To test a model in which those below the diagnostic threshold were homogeneous, but those above the threshold represented gradients of severity according to the number of dependence criteria met, we combined the dummy variables for 0 to 2 criteria into a single group representing being below the diagnostic threshold of 3 criteria. The dummy variables representing 3 to 7 criteria were not combined. We used this to create an artificial threshold at three criteria while allowing for a slope at or above three or more criteria (M7Threshtrend). We also created a DSM-IV model by allowing for no slope if fewer than 3 criteria were endorsed, a threshold at three criteria and no slope for three or greater criteria (MDSM-IV). In this way we could impose artificial thresholds and test whether they differed significantly from the model with seven dummy variables (Hasin et al., 2006b; Hasin & Beseler, 2009).
Regression models
Analyses were conducted with three sets of lifetime criteria: (1) cannabis dependence (range, 0-7); (2) cannabis dependence and abuse (range, 0-11); and (3) cannabis dependence, abuse and weekly use (range, 0-12). To determine the association between the criteria set and family history, Poisson regression models were used, with the outcome log ((EY)/N), where Y is the count of affected relatives and N is the total number of relatives in each family. Early onset of drinking and ASPD were modeled using logistic regression. Survey Data Analysis software (SUDAAN, RTI International, Research Triangle Park, North Carolina) was used to apply these models because it calculates correct estimates of the standard errors (via Taylor linearization) in complex survey designs such as the NESARC. We tested whether withdrawal fit a linear model in relation to the validating variables when added to the six dependence criteria. We also tested for a threshold at 3, 4 or 5 criteria after combining abuse and dependence criteria. All models were adjusted for age, gender and race.

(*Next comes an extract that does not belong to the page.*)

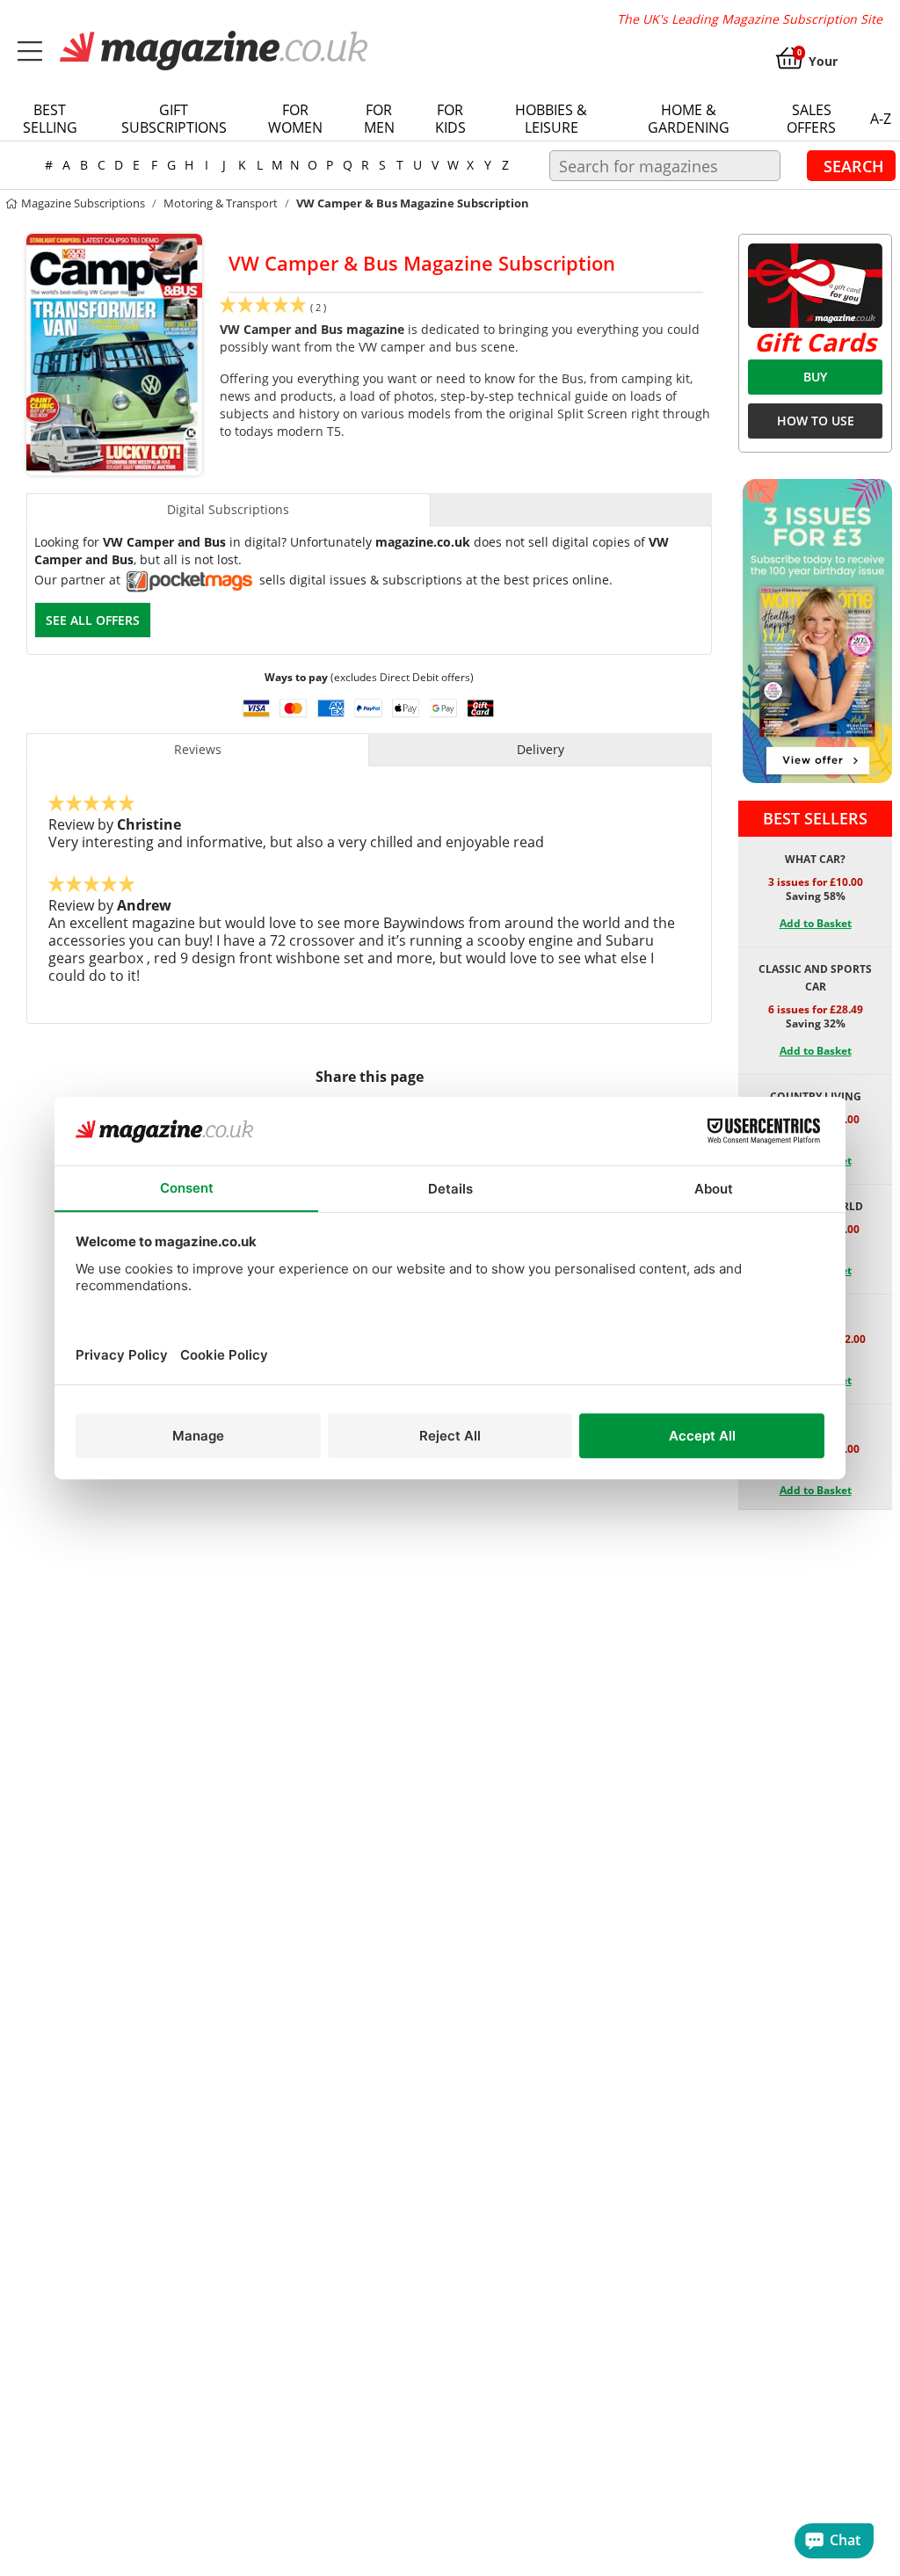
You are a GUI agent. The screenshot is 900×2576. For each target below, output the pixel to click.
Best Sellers (815, 818)
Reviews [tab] (197, 749)
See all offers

Dimensionality of lifetime cannabis dependence criteria
Following the method we used previously (Hasin et al., 2006b; Hasin & Beseler, 2009), we began with a dummy variable model (M7Dum) with ten predictors: three control variables (age, gender and race) and seven non-ordered dummy variables to represent the seven levels of severity (1–7) of the cannabis dependence criteria. Participants with no cannabis dependence criteria constituted the reference group. Participants with one dependence criterion were compared to the reference group, as were participants with two dependence criteria, etc., up to participants with seven dependence criteria. Consistently increasing regression coefficients for dummy variables, as indicated by the slope of the regression line, would suggest an underlying dimensional relationship between the criteria and the validating variable. The regression line produced from the dimensional model (M7Dimensional) was compared to the line produced by dummy variable model (M7Dum) to determine whether they differed significantly. In addition to testing a purely linear model (M7Dimensional), we compared the M7Threshtrend to M7Dum to determine whether those endorsing 0-2 criteria were homogeneous (slope=0) but those with three or greater criteria showed an increasing level of dependence (slope> 0). Lastly, we tested whether the DSM-IV categorical model (MDSM-IV) fit the dummy variable model, i.e., those endorsing 0-2 criteria were homogeneous (slope=0) and those endorsing three or greater criteria were homogeneous (slope=0), but with the second category showing a greater level of cannabis dependence (a threshold effect).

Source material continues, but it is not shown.